Segment Start: PROVIDED TEXT

Metabolism Types and Components
The subject of nutrition is pretty wide and interesting. The food we eat and the various body functions are interrelated in a series of processes. Nutrition deals with this interrelation.
The key components in the science of nutrition are: normal body requirement for the different food substances, how the body uses the food (function), amount of food required and threshold for healthy body.
Food therefore supplies the essential energy the body needs, plus the chemical substances that can not be synthesized in the body.
A complete, well balanced diet should supply all the required elements needed to maintain the body’s health. The basic elements are obtained through carbohydrates, protein and lipids. There is a host of other inorganic elements obtained from food or external sources. These include oxygen, hydrogen, sulphur, phosphorus and at least ten other substances, in addition to water and vitamins.
Energy synthesis (metabolism)
The biochemical process through which the body obtains energy from food is called the metabolic process (metabolism). In order for body cells to remain alive and function normally, they need to be ‘fuelled’ through a series of processes.
Generally, metabolism can be broken down into two categories: catabolism and anabolism. Catabolism, which is our main concern, is the breaking down of food molecules to extract energy, while anabolism is concerned with the body’s synthesis of elements it needs for the proper functioning of cells.
Components of metabolism
The metabolic rate can be split into three components:
a) basal metabolic rate: represents the amount of calories burned at rest and equates to 80 percent of total energy used.
b) the energy expended when body is active, which is basically the energy used during physical activity. It makes up 20 percent or less, of total energy used by a normal active person.
c) the energy used in ingesting, digesting and metabolising food (thermic effect of food), and makes up between 5 and 10 percent of total energy used.
What affects metabolism?
The metabolic processes can be influenced by a variety of factors that may or may not work in combination, including age, hormonal and genetic disorders.
Genetic or hereditary factors sometimes influence the rate of metabolism, for example a defective gene may cause your body not to use up or metabolise carbohydrates in the normal way it should. Such disorders can be managed with strict medical supervision, paying special attention to diet. Common metabolic disorders due to genes include galactosaemia and fructose intolerance.

Segment End: PROVIDED TEXT
Segment Start: DATA LISTING

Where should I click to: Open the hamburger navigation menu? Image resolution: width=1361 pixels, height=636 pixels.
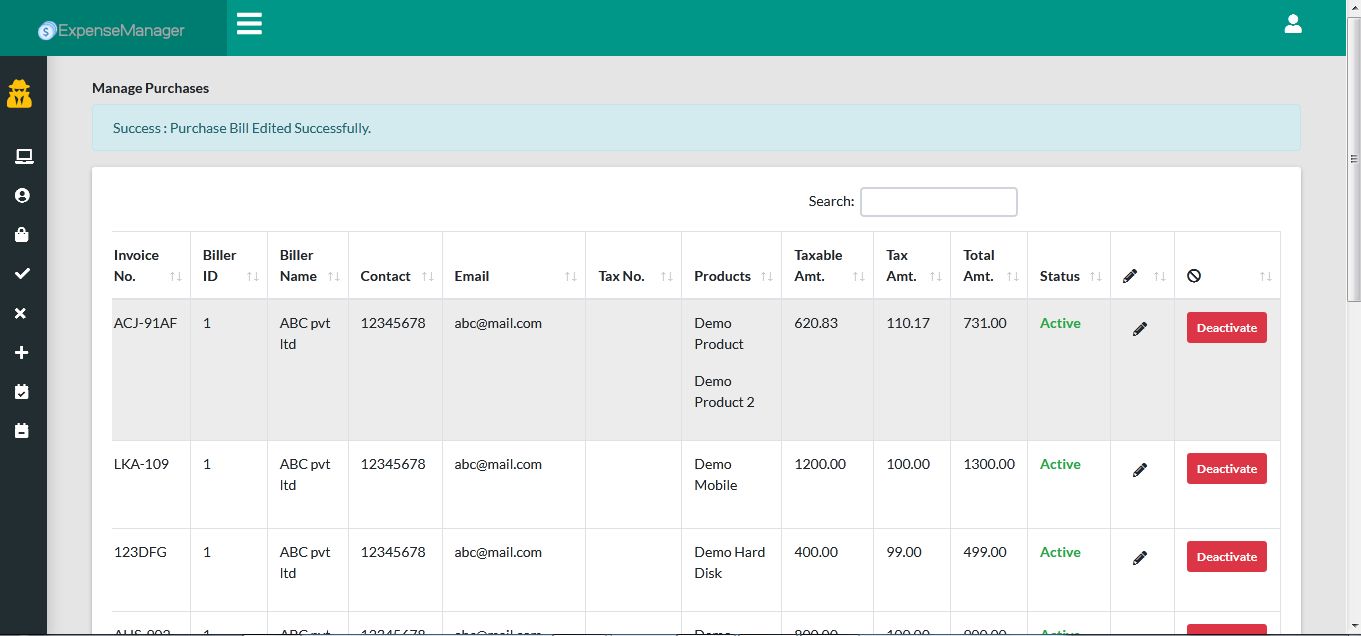249,24
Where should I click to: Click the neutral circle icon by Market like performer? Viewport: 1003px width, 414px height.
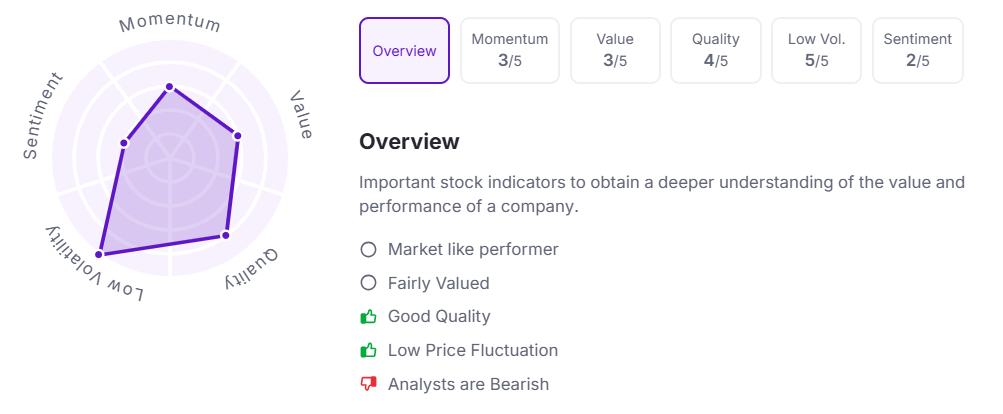click(x=368, y=249)
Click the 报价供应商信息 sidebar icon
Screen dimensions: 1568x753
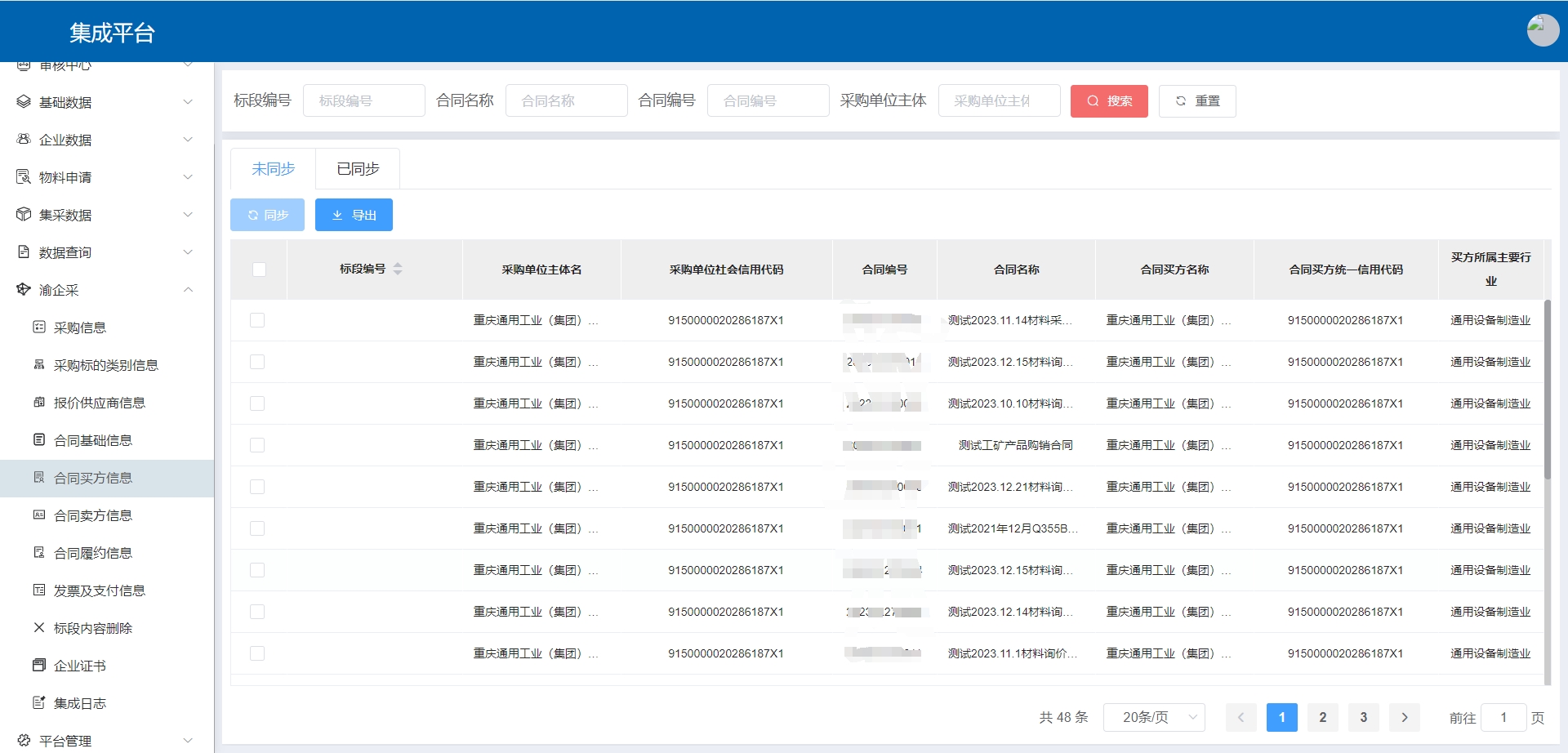tap(38, 403)
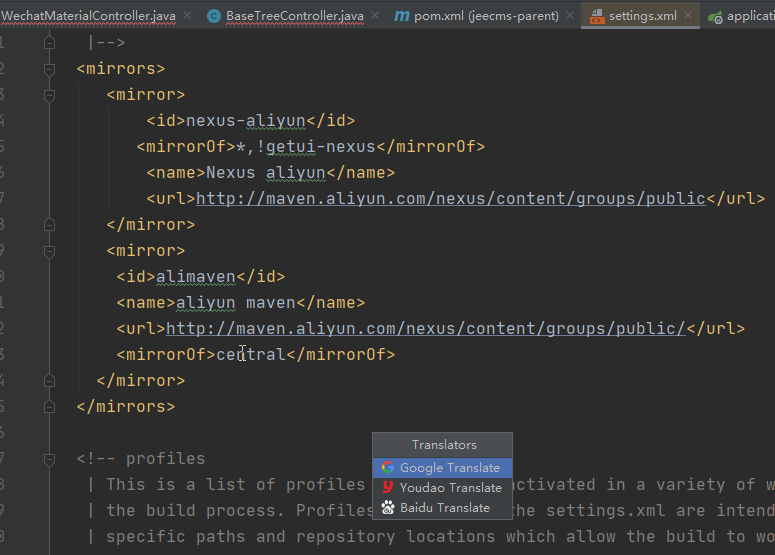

Segment End: DATA LISTING

### TASK DIRECTIONS
According to the text on metabolism, what percentage of total energy used does the basal metabolic rate account for?

### ANSWER AREA
80 percent